Entre as soluções sugeridas pelo órgão para aumentar a oferta estão aumentar a importação de energia e colocar em operação mais usinas termelétricas que geram energia mais cara, o que deixa a conta de luz ainda mais elevada.
A seca na região Sul agravou as condições do setor elétrico brasileiro, que terá de apelar à energia armazenada nos últimos anos em hidrelétricas do Nordeste para garantir o abastecimento de energia nos próximos meses. A decisão preocupa os usuários do rio São Francisco, que conviveram por anos com restrições para poupar água.
RESERVATÓRIOS
Apenas em agosto, o nível dos reservatórios das hidrelétricas do sul despencou 17 pontos percentuais, atingindo 30,7% de sua capacidade de armazenamento de energia na terça-feira (24). A situação é melhor do que no Sudeste/Centro-Oeste, que tem 22,8% da capacidade, mas essas regiões perderam apenas 3,2 pontos percentuais no mês.
“Temos uma situação bastante crítica no sul”, comentou o diretor-geral do ONS (Operador Nacional do Sistema Elétrico), Luiz Carlos Ciocchi. Ele diz que as chuvas de julho e agosto foram piores do que o esperado, o que demandou a adoção de novas medidas, como a proposta de programa de redução voluntária de consumo por pequenos consumidores e a determinação de economia de energia em prédios públicos.
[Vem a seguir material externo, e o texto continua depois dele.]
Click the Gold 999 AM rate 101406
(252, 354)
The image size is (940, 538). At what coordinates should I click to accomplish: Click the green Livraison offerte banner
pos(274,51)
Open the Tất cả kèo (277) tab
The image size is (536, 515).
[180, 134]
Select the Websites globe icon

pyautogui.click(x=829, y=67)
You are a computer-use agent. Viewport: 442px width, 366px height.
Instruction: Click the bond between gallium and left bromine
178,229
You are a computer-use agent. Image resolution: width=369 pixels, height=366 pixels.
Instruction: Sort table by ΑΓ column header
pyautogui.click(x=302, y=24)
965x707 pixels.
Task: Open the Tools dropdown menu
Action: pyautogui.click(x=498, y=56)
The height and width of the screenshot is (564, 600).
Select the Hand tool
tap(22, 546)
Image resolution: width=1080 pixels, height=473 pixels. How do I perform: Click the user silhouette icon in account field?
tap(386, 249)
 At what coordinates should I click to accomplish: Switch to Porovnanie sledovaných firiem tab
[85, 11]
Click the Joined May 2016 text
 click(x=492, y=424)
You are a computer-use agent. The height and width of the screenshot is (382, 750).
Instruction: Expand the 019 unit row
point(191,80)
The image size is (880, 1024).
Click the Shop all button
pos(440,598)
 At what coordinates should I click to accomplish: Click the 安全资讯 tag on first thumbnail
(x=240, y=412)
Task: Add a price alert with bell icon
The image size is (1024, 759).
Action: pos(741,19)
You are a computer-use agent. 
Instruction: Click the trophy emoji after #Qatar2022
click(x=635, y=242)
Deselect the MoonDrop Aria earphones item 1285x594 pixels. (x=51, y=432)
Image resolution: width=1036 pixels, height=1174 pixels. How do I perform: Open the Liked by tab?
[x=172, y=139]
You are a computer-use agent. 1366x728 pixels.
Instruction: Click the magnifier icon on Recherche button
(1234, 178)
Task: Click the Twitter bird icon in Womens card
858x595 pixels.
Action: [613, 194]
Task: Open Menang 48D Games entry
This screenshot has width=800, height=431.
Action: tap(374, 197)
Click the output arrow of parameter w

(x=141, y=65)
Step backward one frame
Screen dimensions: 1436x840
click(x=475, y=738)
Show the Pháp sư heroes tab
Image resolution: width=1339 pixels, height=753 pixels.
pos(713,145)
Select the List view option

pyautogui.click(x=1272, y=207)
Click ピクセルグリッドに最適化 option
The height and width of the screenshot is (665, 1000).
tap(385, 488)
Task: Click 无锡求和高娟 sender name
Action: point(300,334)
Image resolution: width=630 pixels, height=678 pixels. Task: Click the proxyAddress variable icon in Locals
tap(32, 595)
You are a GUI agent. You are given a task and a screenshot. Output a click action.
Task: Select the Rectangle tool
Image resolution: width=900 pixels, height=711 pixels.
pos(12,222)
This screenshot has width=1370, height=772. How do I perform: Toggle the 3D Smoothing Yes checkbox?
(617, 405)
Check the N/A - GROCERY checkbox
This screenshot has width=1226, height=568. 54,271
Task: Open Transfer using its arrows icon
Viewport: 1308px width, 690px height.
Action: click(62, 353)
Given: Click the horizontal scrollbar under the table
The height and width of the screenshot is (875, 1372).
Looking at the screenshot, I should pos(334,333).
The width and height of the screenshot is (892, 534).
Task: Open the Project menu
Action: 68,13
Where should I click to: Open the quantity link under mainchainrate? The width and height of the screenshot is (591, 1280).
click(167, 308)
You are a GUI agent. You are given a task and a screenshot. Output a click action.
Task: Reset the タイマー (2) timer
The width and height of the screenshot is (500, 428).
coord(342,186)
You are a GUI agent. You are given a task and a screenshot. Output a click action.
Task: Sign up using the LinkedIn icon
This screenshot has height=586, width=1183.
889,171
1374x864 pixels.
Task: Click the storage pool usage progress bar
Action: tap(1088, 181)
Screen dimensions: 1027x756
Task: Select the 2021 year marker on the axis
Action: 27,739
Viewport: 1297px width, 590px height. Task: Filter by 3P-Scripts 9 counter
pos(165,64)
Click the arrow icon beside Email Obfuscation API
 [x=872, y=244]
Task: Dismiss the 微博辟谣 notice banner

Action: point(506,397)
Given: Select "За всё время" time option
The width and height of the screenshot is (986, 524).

Para substituir energia que deixa de ser gerada no Sul, o CMSE (Comitê de Monitoramento do Setor Elétrico) decidiu ainda flexibilizar as restrições à operação de hidrelétricas do São Francisco, que passaram anos respeitando limites máximos de vazão para recuperar os níveis perdidos na grave estiagem iniciada em 2013.
Os anos de restrição levaram os reservatórios do São Francisco dos 12% atingidos em agosto de 2017 para a casa dos 50% este mês.
O uso mais intensivo das hidrelétricas do Nordeste preocupa o Comitê da Bacia Hidrográfica do São Francisco, que teme o risco de voltar a conviver com baixos níveis de água.